■ Task data

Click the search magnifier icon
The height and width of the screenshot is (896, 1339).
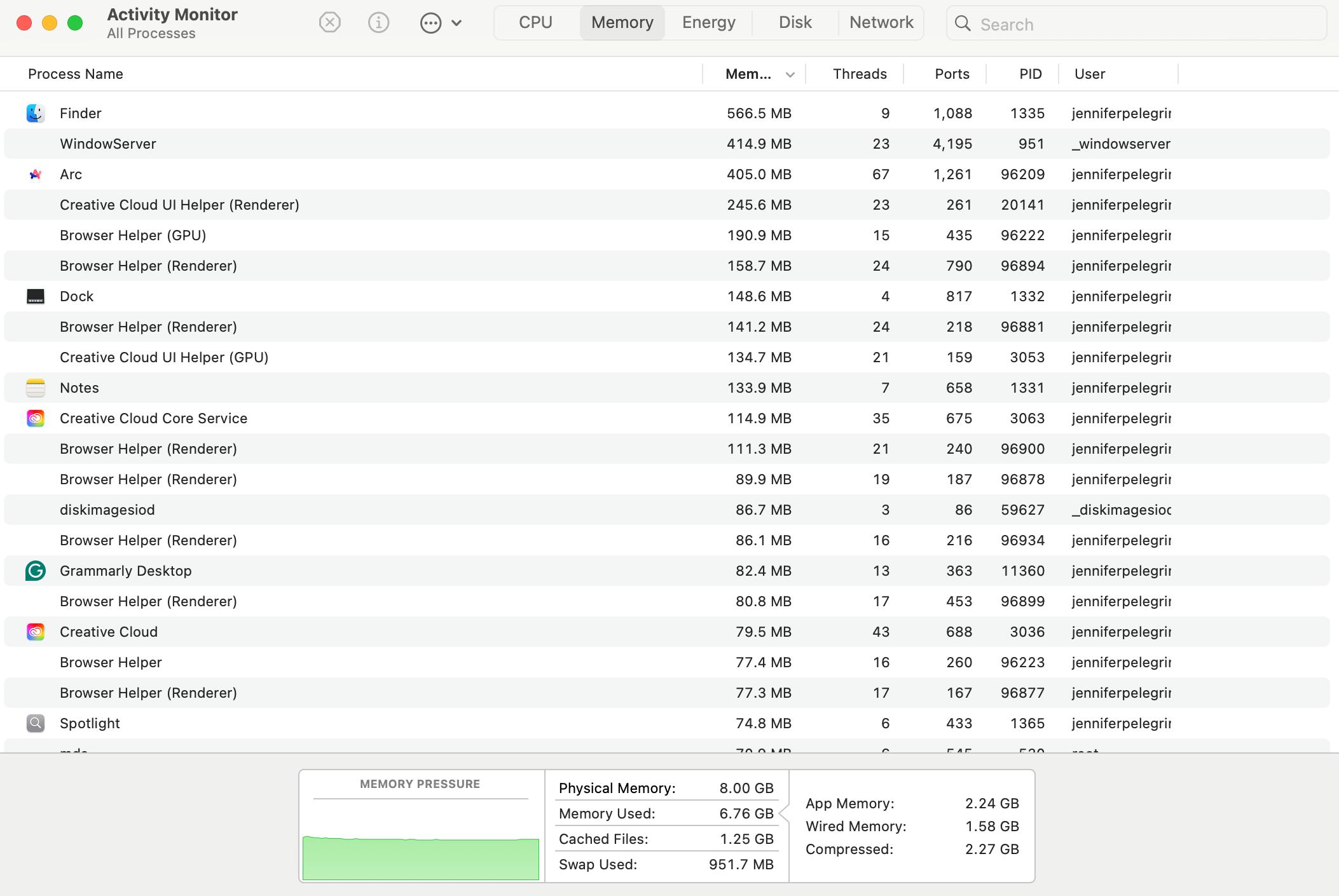click(963, 24)
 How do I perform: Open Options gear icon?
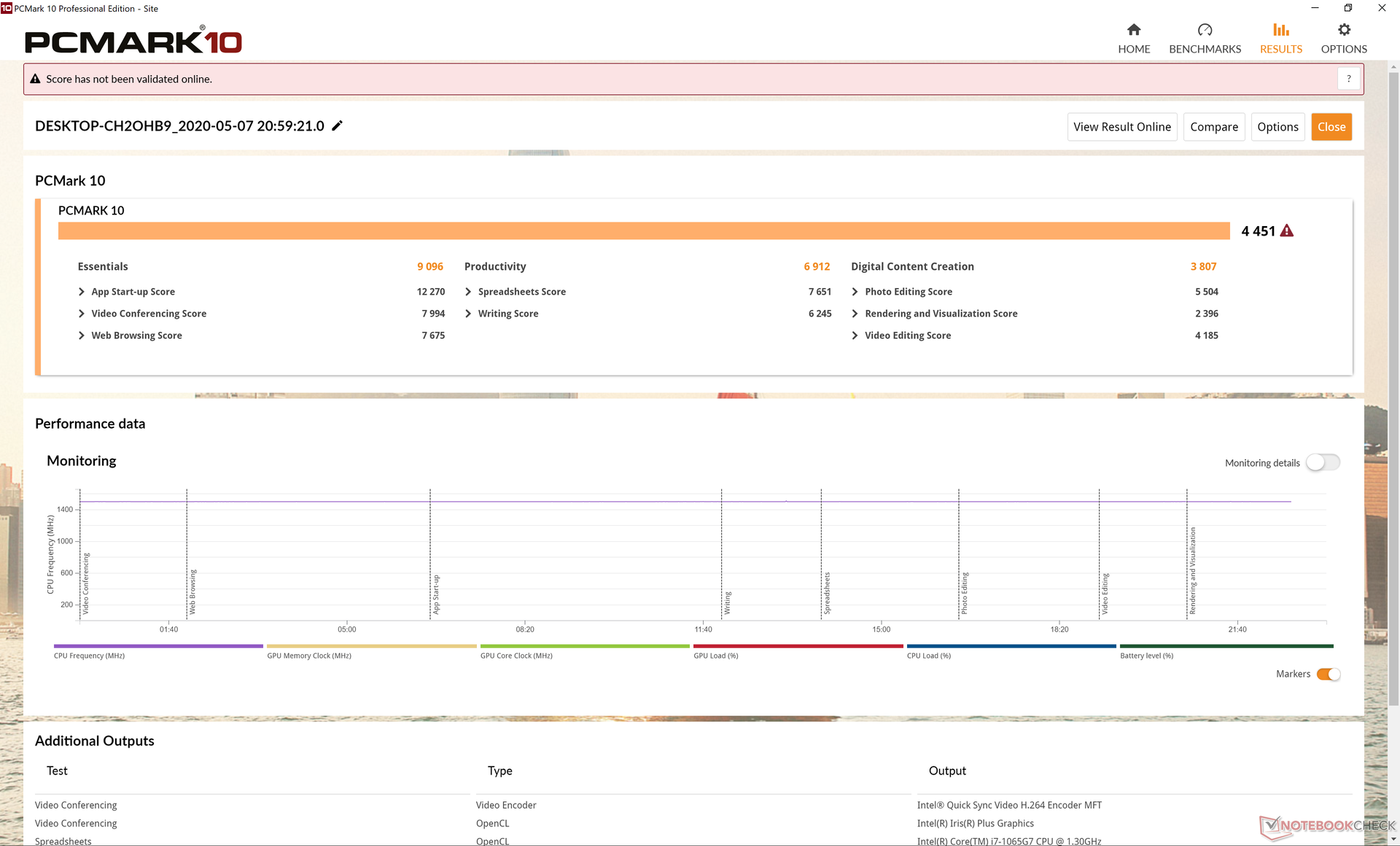[x=1343, y=30]
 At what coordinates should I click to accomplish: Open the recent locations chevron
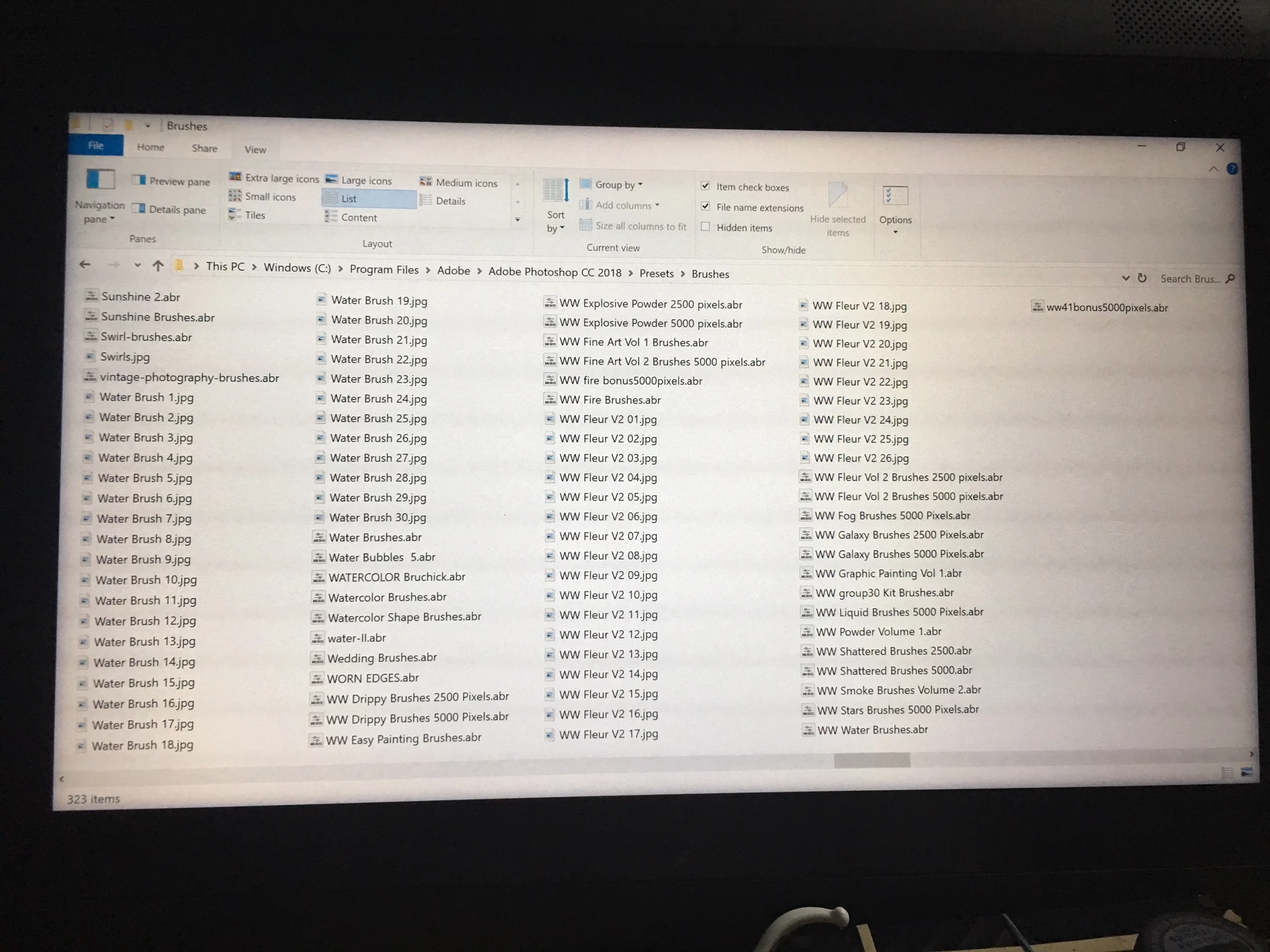click(x=137, y=265)
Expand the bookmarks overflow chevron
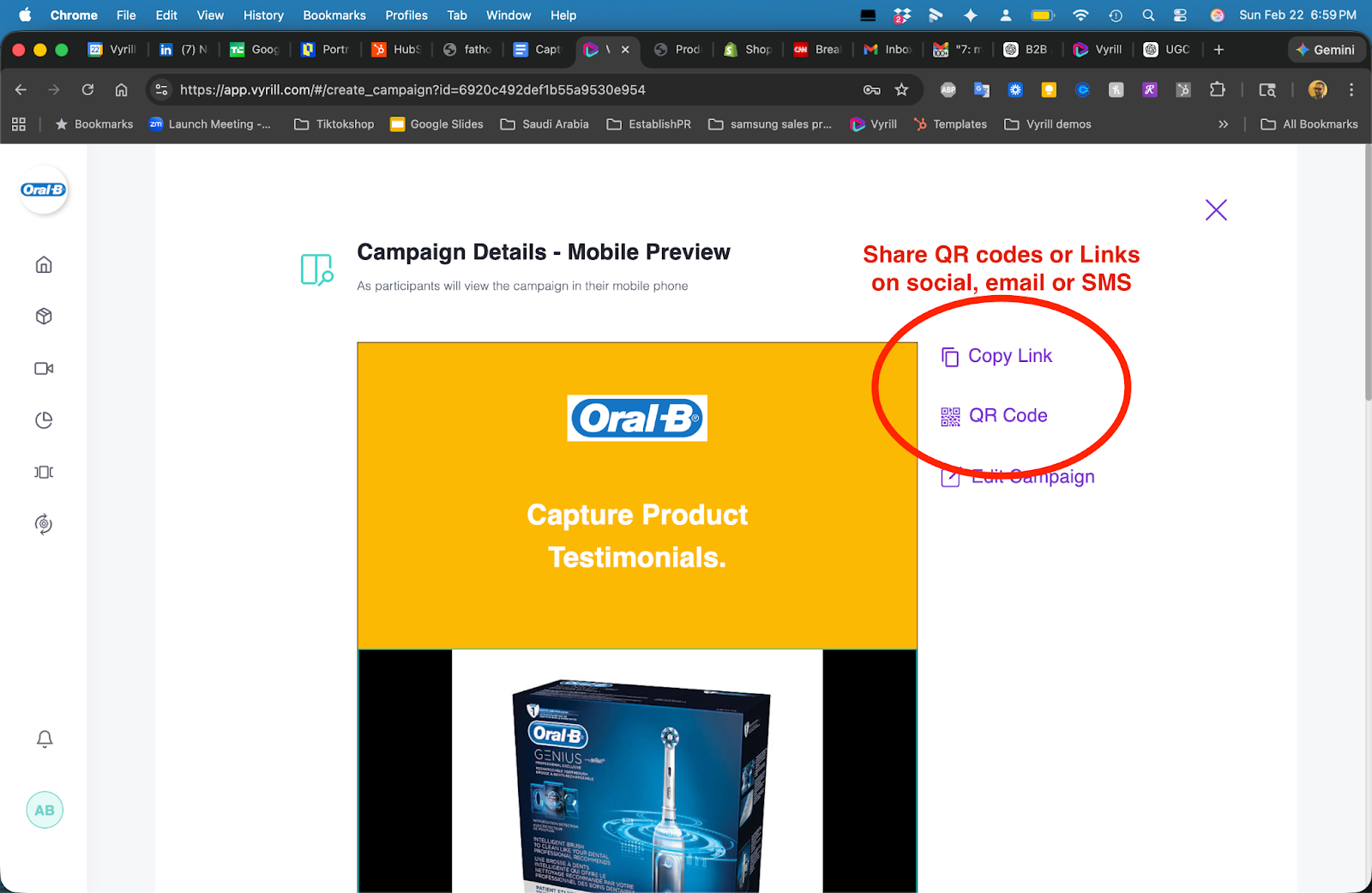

■ Instructions for the task
When you copy the listing above, reproduce every line exactly and skip the images.

■ Written solution
Click the search magnifier icon
The height and width of the screenshot is (896, 1339).
click(963, 24)
 How do I perform: Open Options gear icon?
[x=1343, y=30]
 At what coordinates should I click to accomplish: Open the recent locations chevron
click(x=137, y=265)
Expand the bookmarks overflow chevron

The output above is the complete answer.